Friday, May 28, 2010

Aha!


That last picture is my favorite because it's so unlike her. It's a worried, oh my goodness gracious face, but it actually comes from her impersonation of Boober from Fraggle Rock. In the Fraggle Rock theme song, Boober sort of mutters the last line to himself, then says hmph! That's her favorite part!

Hmph!

Also, it's worth mentioning to you other failed cooks out there: DON'T BUY CHEF-BOYARDEE PIZZA KITS! It will only make you feel worse about your seemingly innate failure to blossom in your kitchen. You'll get a sad pizza no matter how much you roll and pinch at the dough, strain to evenly layer the sauce, and don't even get me started on the "cheese" which is usually a priority when it comes to pizza, but with Chef Boyardee it's even worse than sprinkling parmesan cheese because it burnt so easily.


Here's what you'll get! Halle and I took a couple of bites and dumped it. The whole thing. Into the garbage. The crust wasn't crunchy-gummy, it broke a pizza slicer. Don't buy the Chef Boyardee Pizza Kit!

Tried To Upload Some Photos But...

my laptop is rejecting my memory card.

Halle had me cracking UP today! She's got a great sense of humor and sometimes I don't get the joke as quickly as I should...

For lunch, Halle was eating a hot dog with some olives on the side. At one point, Halle said, "too much hot dog, Mommy."

So I asked her, "do you want another olive now?"

To which she replied, "Yeah.
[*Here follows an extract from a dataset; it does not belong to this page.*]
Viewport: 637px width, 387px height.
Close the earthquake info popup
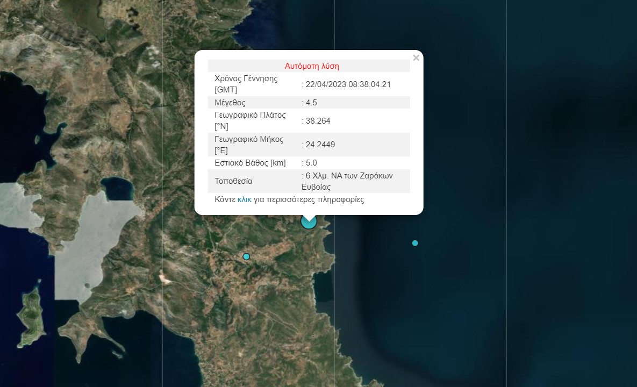tap(416, 58)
Doggies."

I was confused for a minute... "Doggies?" I said. Then it hit me. Our dog named Olive. She wants an olive.

I said, "Ohhh, you want a doggy named Olive!"

And then guess what she did? She slapped her knee. With a mouth full of olive.

You've got to keep on your toes with this girl!

Thursday, May 20, 2010

She Does Take After Me After All!

She wouldn't be a child of mine if she didn't have an irrational phobia here or there. Who knew Carousels would reduce her to morbid wonder? Last weekend, my parents and I went to Burlington's City Park, which is a sudden, small town, mini-amusement park bursting with laughing screams and rolling wurlitzer tunes. All of her favorite things were there: airplanes, trains, boats, and carousel figurines such as horses, cats, rabbits, even pigs... none of these things can carry her interest whenever it's too loud. She wanted to make the Carousel stop and yet she wanted to understand why other kids loved it, much less tolerated it. We wandered from the train (also too scary) for some strawberry ice cream.

This is pre-ice cream Halle:

....somebody pick me UUUUPPPP!


But post-ice cream Halle was much more lackadaisical!

Monday, May 17, 2010

Silly Boys.

Halle got to play with my adorable cousins, Max and Luke, on Saturday. They get such a kick out of entertaining her, and they're always so careful.


Friday, May 14, 2010

Hamming it up between tricks.

What can I say, the child is brilliant. She also knows... and this may come as a shock... how to be downright SILLY. Toddlers. They're eager little sponges when they're not eager to make you laugh. And she's eager alright.


As a side-note, I'd like to mention that sillyness IS something I encourage. She knows a lot more letters than that. Just sayin'.

Wednesday, May 12, 2010

Saturday, May 8, 2010

Happy Mother's Day!

(Bottom, from Left: Me, Robin, and Richie. Top, from left: Robbie, Mom, and Dad)
I wasn't exactly cherubic.

During my childhood, my Mother was a neverending well of encouragement, grace, and patience. Every poem, painting, or puff-paint t-shirt I made was received as a four-star masterpiece. She always knew the right thing to say, whether to put me at ease or put me in my place. I struggle to manage myself with her aplomb and be as calm and composed as consistently as she was.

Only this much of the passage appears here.